About…

In 2022-23, I was writing a book about small traditional boats, the communities built on them, & the North Atlantic Ocean. While rowing & paddling regions from Faroe & Sápmi to Greenland & Newfoundland, I met an extraordinary number of metal musicians. Many were using their metal for activist purposes (like protesting open pit mines), or were from indigenous nations & saw metal as a form of cultural reclamation. By the time I returned, I had a list of hundreds of bands using metal in these ways. The idea for a project exploring the many uses of heavy music in today’s societies was born. Why Metal Matters will begin as a series of articles - short pieces in the music press & longer pieces in scholarly journals - before becoming a book built on photography as well as interviews with bands & fans.

I’m a writer, photographer, & Associate Professor in History at the University of Birmingham. I’ve written four books, for publishers including Harper Collins & Oneworld, which have won prizes such as the Highland Book Prize & been shortlisted for others like The Wainwright Prize for Nature Writing. But my background is music - from studying a music degree, playing metal, jazz, & classical music, & recording as a session musician on several albums.

As a teenager I lived just outside Yorkshire when Peaceville Records were at their height, so grew up on doom: early Paradise Lost, Anathema, & My Dying Bride.
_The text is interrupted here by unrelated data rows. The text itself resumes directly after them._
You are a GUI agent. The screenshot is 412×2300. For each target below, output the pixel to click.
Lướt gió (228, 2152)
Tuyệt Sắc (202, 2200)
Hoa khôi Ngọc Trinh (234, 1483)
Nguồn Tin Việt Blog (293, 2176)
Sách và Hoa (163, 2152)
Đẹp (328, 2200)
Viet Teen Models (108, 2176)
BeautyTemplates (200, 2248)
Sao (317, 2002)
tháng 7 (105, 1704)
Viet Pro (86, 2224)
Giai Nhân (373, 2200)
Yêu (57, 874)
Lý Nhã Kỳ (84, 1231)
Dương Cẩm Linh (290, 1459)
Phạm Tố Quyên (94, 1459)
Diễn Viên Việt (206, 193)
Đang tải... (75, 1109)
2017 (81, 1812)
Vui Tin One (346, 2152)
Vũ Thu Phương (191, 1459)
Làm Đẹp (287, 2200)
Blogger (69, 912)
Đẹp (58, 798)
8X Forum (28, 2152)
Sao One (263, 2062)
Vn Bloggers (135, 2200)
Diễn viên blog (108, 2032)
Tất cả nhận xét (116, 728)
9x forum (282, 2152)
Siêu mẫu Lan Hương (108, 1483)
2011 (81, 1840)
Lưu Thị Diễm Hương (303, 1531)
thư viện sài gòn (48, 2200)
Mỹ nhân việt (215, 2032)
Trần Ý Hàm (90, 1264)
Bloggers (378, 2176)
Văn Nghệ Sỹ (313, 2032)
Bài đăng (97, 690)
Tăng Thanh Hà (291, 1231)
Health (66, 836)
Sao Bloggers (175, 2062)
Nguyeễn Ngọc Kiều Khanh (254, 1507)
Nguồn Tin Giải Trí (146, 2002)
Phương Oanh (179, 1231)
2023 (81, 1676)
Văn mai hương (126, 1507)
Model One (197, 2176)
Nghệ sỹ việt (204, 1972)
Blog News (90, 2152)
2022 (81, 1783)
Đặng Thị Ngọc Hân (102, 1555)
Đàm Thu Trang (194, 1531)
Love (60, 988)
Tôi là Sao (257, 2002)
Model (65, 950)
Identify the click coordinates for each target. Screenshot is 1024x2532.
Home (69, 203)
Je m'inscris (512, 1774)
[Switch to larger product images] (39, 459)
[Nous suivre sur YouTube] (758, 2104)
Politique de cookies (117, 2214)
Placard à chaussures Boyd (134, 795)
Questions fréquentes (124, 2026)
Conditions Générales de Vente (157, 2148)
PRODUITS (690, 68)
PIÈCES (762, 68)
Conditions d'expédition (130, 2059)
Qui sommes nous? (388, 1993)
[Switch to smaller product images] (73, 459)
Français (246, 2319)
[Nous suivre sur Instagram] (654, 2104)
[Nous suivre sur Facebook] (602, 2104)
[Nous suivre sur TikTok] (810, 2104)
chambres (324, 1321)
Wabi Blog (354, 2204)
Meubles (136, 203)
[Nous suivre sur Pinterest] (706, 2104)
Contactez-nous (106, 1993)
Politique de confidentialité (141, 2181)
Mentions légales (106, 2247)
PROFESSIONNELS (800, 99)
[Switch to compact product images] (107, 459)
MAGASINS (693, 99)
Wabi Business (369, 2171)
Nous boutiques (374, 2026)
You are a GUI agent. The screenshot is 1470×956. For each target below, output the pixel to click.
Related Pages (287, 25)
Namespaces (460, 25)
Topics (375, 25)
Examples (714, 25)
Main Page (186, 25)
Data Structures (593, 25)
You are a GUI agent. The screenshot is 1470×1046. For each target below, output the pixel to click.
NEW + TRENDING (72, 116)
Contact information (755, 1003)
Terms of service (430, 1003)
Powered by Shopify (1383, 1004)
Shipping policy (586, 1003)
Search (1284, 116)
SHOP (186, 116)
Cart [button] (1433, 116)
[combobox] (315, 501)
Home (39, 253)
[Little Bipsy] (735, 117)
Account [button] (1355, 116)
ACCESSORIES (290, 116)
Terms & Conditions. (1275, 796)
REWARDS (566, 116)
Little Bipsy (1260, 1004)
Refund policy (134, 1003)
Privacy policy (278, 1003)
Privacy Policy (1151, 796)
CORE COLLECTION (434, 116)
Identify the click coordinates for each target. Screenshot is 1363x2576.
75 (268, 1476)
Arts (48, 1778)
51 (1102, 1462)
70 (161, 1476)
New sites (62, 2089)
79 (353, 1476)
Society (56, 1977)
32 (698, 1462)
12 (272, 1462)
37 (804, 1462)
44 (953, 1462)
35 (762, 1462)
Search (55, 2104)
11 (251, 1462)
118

Then I discovered the more progressive reaches of death & black metal. Today lots of my favourite music is from bands in the tradition of Necrophagist & Gorguts or in the nature-influenced traditions of US & indigenous black metal. I think we live in a golden age of heavy music, & the best albums of 2024 - like those from Orgone, Ulcerate, Vitriol, & Civerous - were the equal of everything from previous decades. Why Metal Matters is a celebration of music that continues to grow in power & diversity.